POTONGAN DOKUMEN:

WASHINGTON, AS – Presiden Amerika Serikat Donald Trump memecat Kepala Badan Intelijen Pertahanan (DIA), Jeffrey Kruse, menyusul laporan kontroversial yang menyebut serangan militer AS ke fasilitas nuklir Iran pada 22 Juni 2025 gagal menghancurkan target utama.
Keputusan ini memicu polemik di kalangan pejabat Pentagon dan anggota Kongres, dengan tuduhan adanya agenda politik di balik pemecatan tersebut.
Kruse, seorang perwira senior Angkatan Udara AS, dipecat setelah laporan DIA menyatakan bahwa serangan udara ke fasilitas nuklir Iran di Fordow, Natanz, dan Isfahan tidak berhasil menghancurkan komponen inti program nuklir Teheran. Laporan tersebut bertentangan dengan klaim Trump yang menyebut operasi militer itu sukses besar.
“Penilaian yang disampaikan itu salah besar,” bantah Gedung Putih, merujuk pada laporan intelijen yang bocor ke media seperti CNN, New York Times.
Seorang sumber senior di Pentagon mengungkapkan, Kruse tidak lagi menjabat sebagai direktur DIA, meskipun belum jelas apakah ia akan ditawari posisi lain di Angkatan Udara atau dipensiunkan.
Pemecatan ini menambah daftar panjang pejabat tinggi yang dicopot sejak Trump kembali berkuasa pada Januari 2025. Sebelumnya, Kepala Badan Keamanan Nasional (NSA) Timothy Haugh juga dipecat setelah kritikan dari politisi sayap kanan yang dekat dengan Trump.
Kontroversi Laporan Intelijen
Laporan DIA yang memicu pemecatan Kruse menyebutkan bahwa serangan udara AS hanya mampu menunda program nuklir Iran selama beberapa bulan.
“Persediaan uranium Iran yang telah diperkaya tidak hancur. Bahkan sebagian besar sentrifus, alat pengayaan uranium, di fasilitas yang diserang masih utuh,” ungkap sumber yang mengetahui laporan tersebut.
Analisis ini bertolak belakang dengan pernyataan Menteri Pertahanan Pete Hegseth, yang menegaskan bahwa ambisi nuklir Iran telah “dihancurkan.”
Senator Partai Demokrat dari Virginia, Mark Warner, anggota komite intelijen Senat, menyebut pemecatan Kruse “sangat meresahkan.”
Ia menilai Kruse sebagai pejabat nonpartisan dengan rekam jejak yang dapat diandalkan. “Pemecatan ini menimbulkan pertanyaan serius tentang independensi intelijen AS,” kata Warner.

DATA TERSEDIA:
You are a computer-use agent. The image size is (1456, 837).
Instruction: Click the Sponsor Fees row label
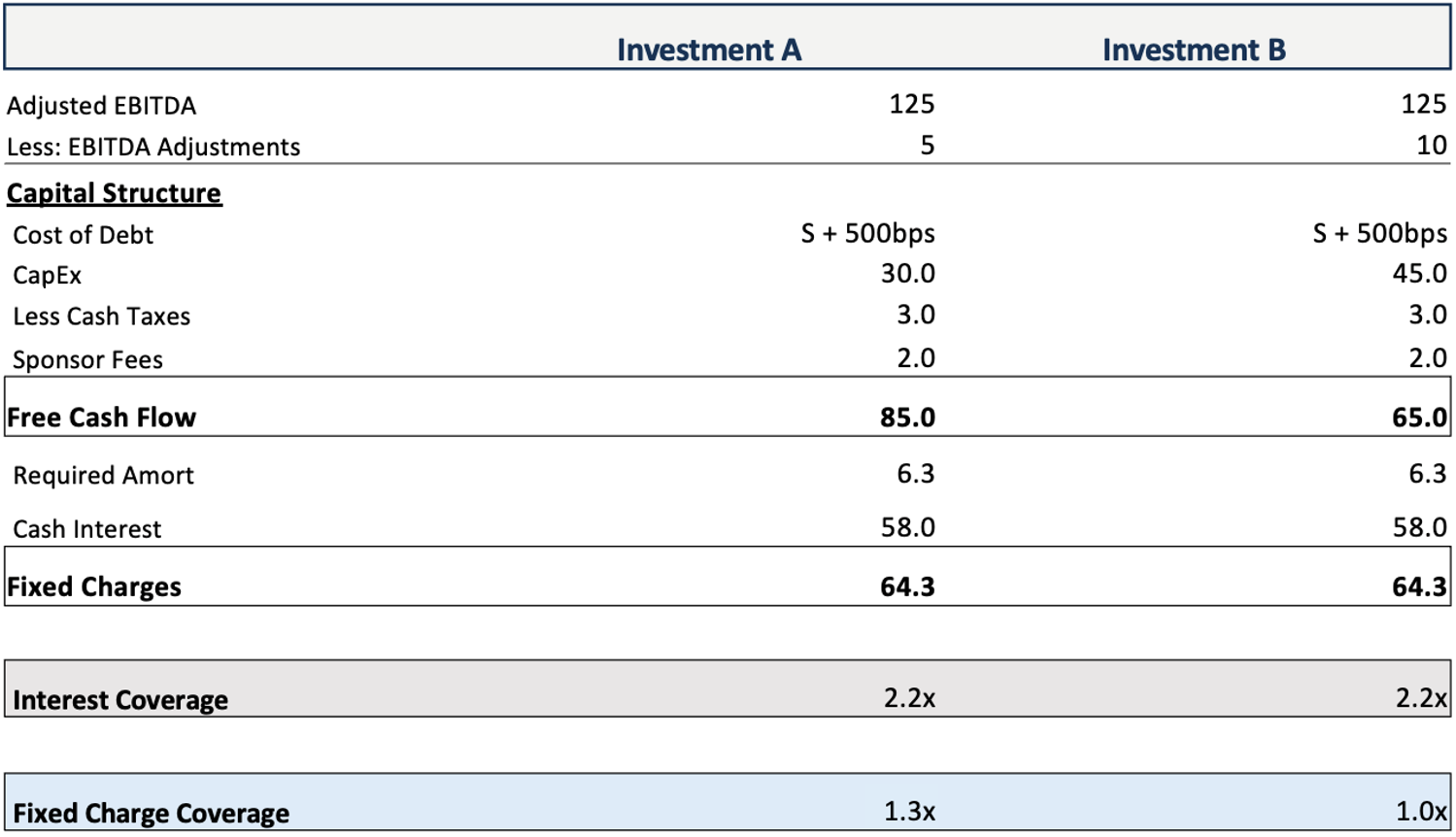pyautogui.click(x=87, y=360)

TUGAS KERJA A: Menurut berita tentang pemecatan Jeffrey Kruse, fasilitas nuklir Iran mana saja yang diserang?
TUGAS KERJA B: Lanjutkan berita tentang pemecatan Jeffrey Kruse mulai dari bagian terakhirnya.

JAWABAN TERTULIS A: Fasilitas di Fordow, Natanz, dan Isfahan.

JAWABAN TERTULIS B:
Eskalasi Konflik AS-Iran
Serangan AS ke fasilitas nuklir Iran merupakan bagian dari operasi “Midnight Hammer,” yang melibatkan 125 pesawat militer, termasuk tujuh pembom siluman B-2 dan 14 bom penghancur bunker GBU-57A seberat 30.000 pon.
Namun, laporan intelijen menyebut kerusakan terbatas pada struktur di atas tanah, sementara fasilitas bawah tanah tetap utuh.
Iran sendiri membantah adanya kerusakan signifikan dan menyatakan program nuklirnya tetap berjalan.
Pemecatan Kruse juga memicu spekulasi tentang tekanan politik dalam tubuh militer AS. Beberapa analis menduga Trump berupaya mengkonsolidasikan narasi keberhasilan operasi militer untuk memperkuat citra kepemimpinannya, terutama menjelang negosiasi diplomatik dengan Iran yang kini tengah berlangsung melalui pihak ketiga.
Sementara itu, wakil Kruse, Christine Bordine, ditunjuk sebagai pelaksana tugas direktur DIA hingga pengganti resmi disetujui oleh Senat.
Langkah ini diharapkan dapat meredam ketegangan internal di Pentagon, meski sorotan terhadap independensi badan intelijen AS tetap mengemuka.
Kontroversi ini menambah panas dinamika politik dan militer di Washington, dengan Kongres kini menuntut penjelasan lebih lanjut atas keputusan Trump.
Publik pun menanti apakah pemecatan ini akan memengaruhi strategi AS dalam menghadapi Iran di tengah eskalasi konflik di Timur Tengah.